税制改革と予算関連法に関しては、CDU・CSUはマイホーム建設手当の廃止、長距離通勤者の通勤費一括払いの削減に反対しており、さらに、脱税者に特典を与える納税の奨励(Steueramnestie)については、アイヘル財務相が2005年以降に実施するとするのに対して、2004年から実施すべきだとしている。また、減税による歳入の減少に対しても、国債発行以外の対策を検討している。

地方自治体財政改革に関しては、CDU・CSUは政府案に反対しており、ひっ迫する自治体財政救済の緊急対策を提言している。すなわち、自治体の連邦並びに州に対する事業税納付の割当額を減額し、売上税については自治体への配分をもっと増額して、財政の窮状を救うべきだとしている。だが、CDU・CSUが政権を担当するいくつかの州で、自治体レベルでは同党の政治家が政府の改革案を支持しているので、参議院での反対は功を奏さない可能性がある。
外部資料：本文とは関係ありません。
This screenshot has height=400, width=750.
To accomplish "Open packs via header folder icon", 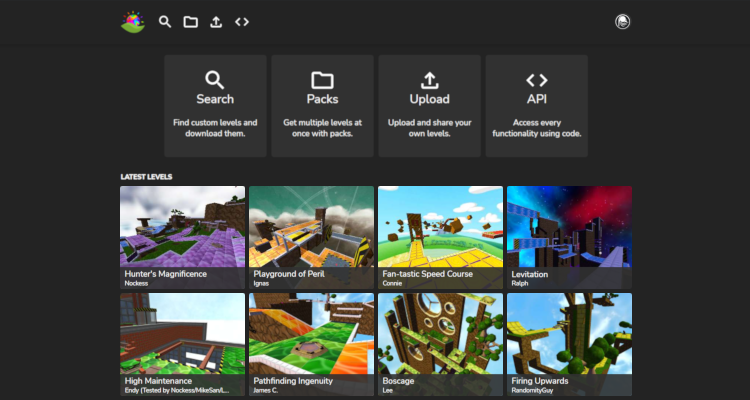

ハルツ第IV法に関しては、CDU・CSUは新たな社会扶助については明確な立場表明をしていないが、失業手当IIについては、連邦が管轄を独占することに反対しており、CDUが政権を握るヘッセン州を通して、自治体が管轄を持つ失業手当IIについての反対提案を行っている。したがって、ハルツ第IV法については、両院協議会での与野党のなんらかの譲歩が必要になる。

(3)各界の評価

労働側は、アジェンダ2010自体に対して反対し、労働総同盟(DGB)が提言した対案もシュレーダー首相に拒否されている(海外労働時報2003年8月号参照)。そしてその後のIGメタルの泥沼の権力闘争で労組の威信は低下しており、さらに、労組はこのところただ反対を唱える抵抗勢力としての烙印を押されており、アジェンダ2010に関しては労組の影は薄い。

他方使用者側は、アジェンダ2010が不十分であるとしながらも、目下のドイツの経済と労働市場の低迷下においては、政府案の早急な実施が必要だとしており、CDU・CSUに対しても政府との協力を強く促している。
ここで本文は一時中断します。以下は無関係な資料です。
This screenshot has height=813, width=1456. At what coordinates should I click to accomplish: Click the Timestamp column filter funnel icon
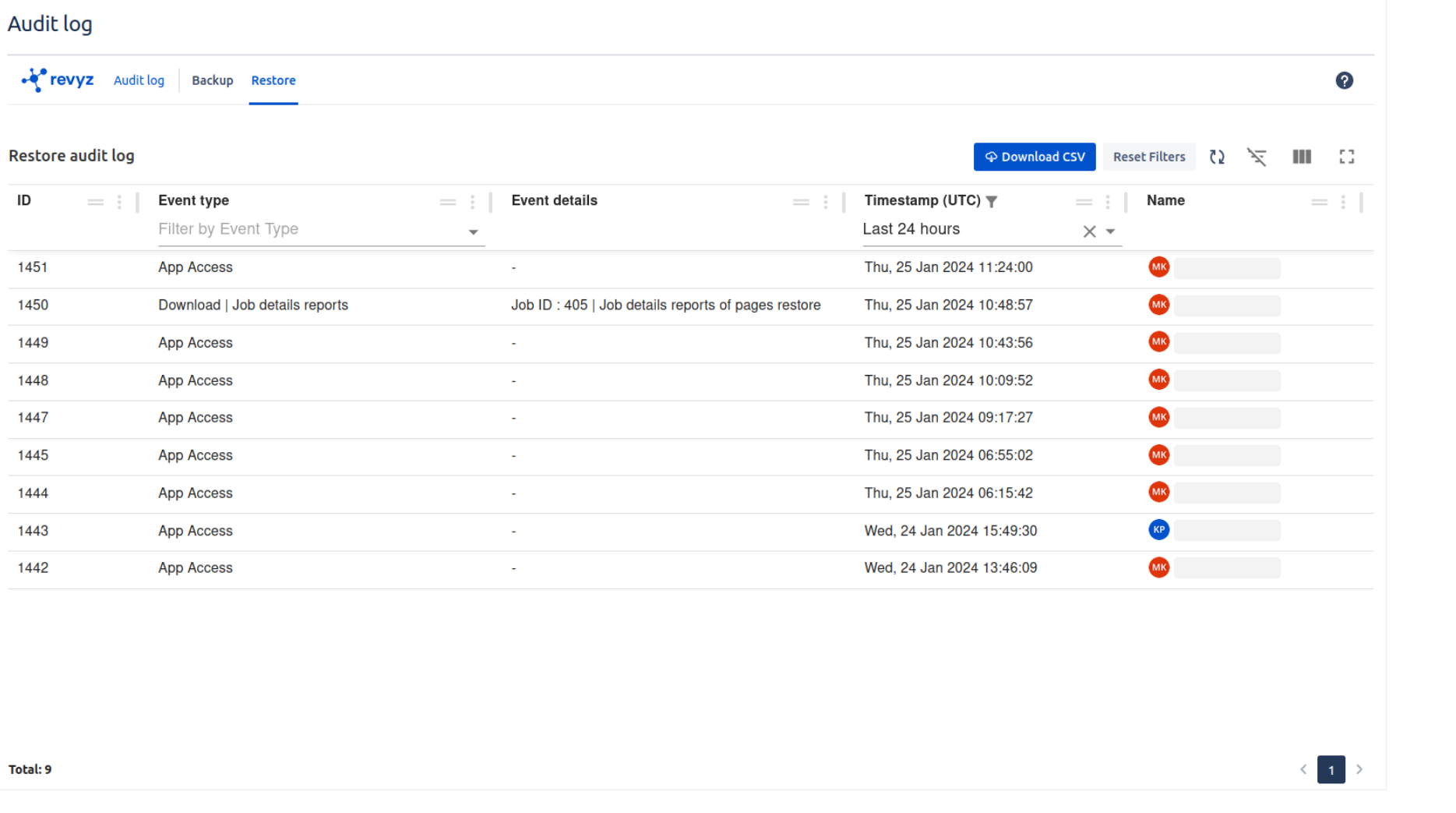[992, 201]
労働問題専門家には、基本的には経済界と同様の意見が多いが、例えば、経済協力開発機構(OECD)のドイツ問題専門家エックハルト・ヴルツェル氏は、詳細な点についての批判は別として、政府は改革案によって基本的には正しい方向に向かって一歩を進めたとしている。ただ同氏は、改革がさらに進められねばならないことは明らかで、改革が中断されればドイツの景気の低迷が続くだろうともしている。そして同氏は、今後改革が必要な部分として、賃金決定システムの弾力化を挙げ、賃金を労働協約で一律に決めるのではなく、企業(事業所)レベルでの決定の余地を拡大すること、そして特に有利原則(Gunstigkeitsprinzip)の新しい定義の必要性を挙げている。すなわち、賃金協約よりも高い賃金と短い労働時間だけがこの原則に適うのではなく、雇用の促進のために協約よりも低い賃金と長い労働時間を事業所協定で定めることも、有利原則に反しないとすべきことを、一例として挙げている。

年末にかけて連邦参議院と両院協議会でさらに与野党の折衝はあるものの、第2次シュレーダー政権の労働市場改革の大筋は今回のアジェンダ2010の連邦議会通過で見えたといえ、今後の改革の進展とその成果が注目される。